Cai et al., demonstrated that basic fibroblast growth factor (bFGF), as a neurotrophic factor, inhibited Endoplasmic reticulum (ER) stress-induced neuronal cell apoptosis and that Oxidopamine (6-hydroxydopamine 6-OHDA)-induced ER stress was involved in the progression of Parkinson's disease (PD) in rats. bFGF administration improved motor function recovery, increased tyrosine hydroxylase (TH)-positive neuron survival, and upregulated the levels of neurotransmitters in PD rats.

The 6-OHDA-induced ER stress response proteins were inhibited by bFGF treatment. Meanwhile, bFGF also increased expression of TH. The administration of bFGF activated the downstream signals PI3K/Akt and Erk1/2 in vivo and in vitro. Inhibition of the PI3K/Akt and Erk1/2 pathways by specific inhibitors partially reduced the protective effect of bFGF. This study provides new insight towards bFGF translational drug development for PD involving the regulation of ER stress ¹⁾.

To more efficiently deliver bFGF and NGF, we used a coacervate (synthesized with heparin and a biodegradable polycation at mass ratio of 500: 100). The maximal package loads of GFs in coacervate were determined by Western Blotting; release efficiency of bFGF and NGF was measured by ELISA. Additionally, we evaluated the effect of bFGF and NGF on the viability, survival, and proliferation of neurons by MTT assay, BrdU cell proliferation, and calcein staining.

Coacervate incorporated bFGF and NGF and continuously released them for at least three weeks. This enhanced the growth and proliferation of PC12 cells and SH-SY5Y cells.

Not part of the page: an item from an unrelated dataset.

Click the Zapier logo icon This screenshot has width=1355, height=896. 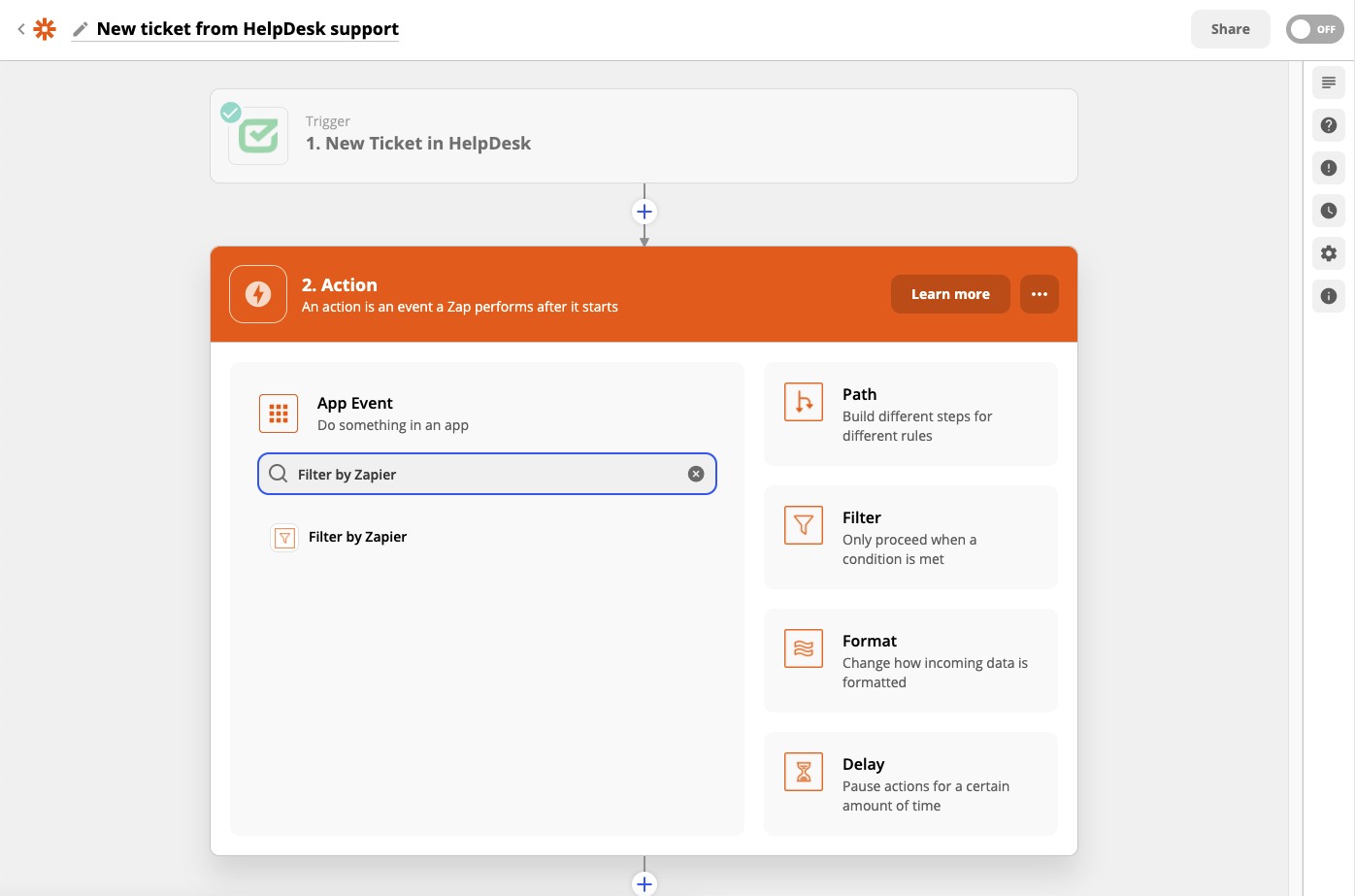pyautogui.click(x=45, y=29)
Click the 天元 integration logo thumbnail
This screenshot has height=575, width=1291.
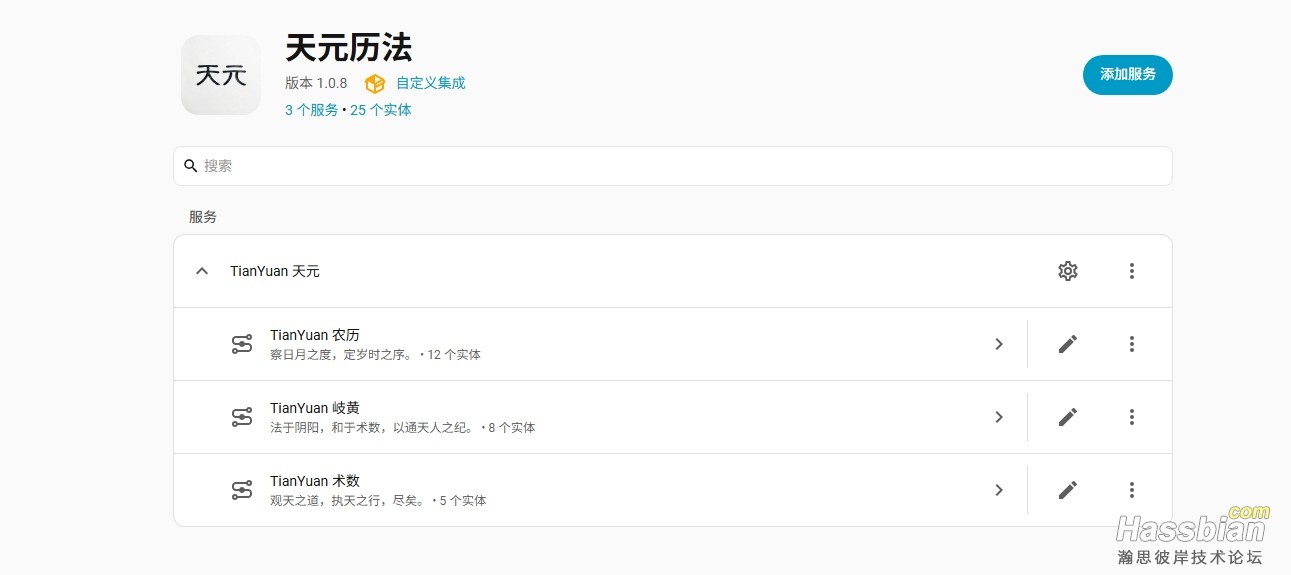coord(221,75)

Moreover, co-delivery of bFGF and NGF using coacervate was more neuroprotective than free application of both factors or coacervate delivery of each GF separately.

Dual delivery of bFGF and NGF binding coacervate was neuroprotective via stimulating the growth and proliferation of neurons ²⁾.

¹⁾

Cai P, Ye J, Zhu J, Liu D, Chen D, Wei X, Johnson NR, Wang Z, Zhang H, Cao G, Xiao J, Ye J, Lin L. Inhibition of Endoplasmic Reticulum Stress is Involved in the Neuroprotective Effect of bFGF in the 6-OHDA-Induced Parkinson's Disease Model. Aging Dis. 2016 Jan 17;7(4):336-449. doi: 10.14336/AD.2016.0117. eCollection 2016 Aug. PubMed PMID: 27493838; PubMed Central PMCID: PMC4963188.

²⁾

Wu Y, Wang Z, Cai P, Jiang T, Li Y, Yuan Y, Li R, Khor S, Lu Y, Wang J, Chen D, Zeng Q, Zhong R, Zhang H, Lin Y, Li X, Xiao J. Dual Delivery of bFGF- and NGF-Binding Coacervate Confers Neuroprotection by Promoting Neuronal Proliferation. Cell Physiol Biochem. 2018 Jun 12;47(3):948-956. doi: 10.1159/000490139. [Epub ahead of print] PubMed PMID: 29895019.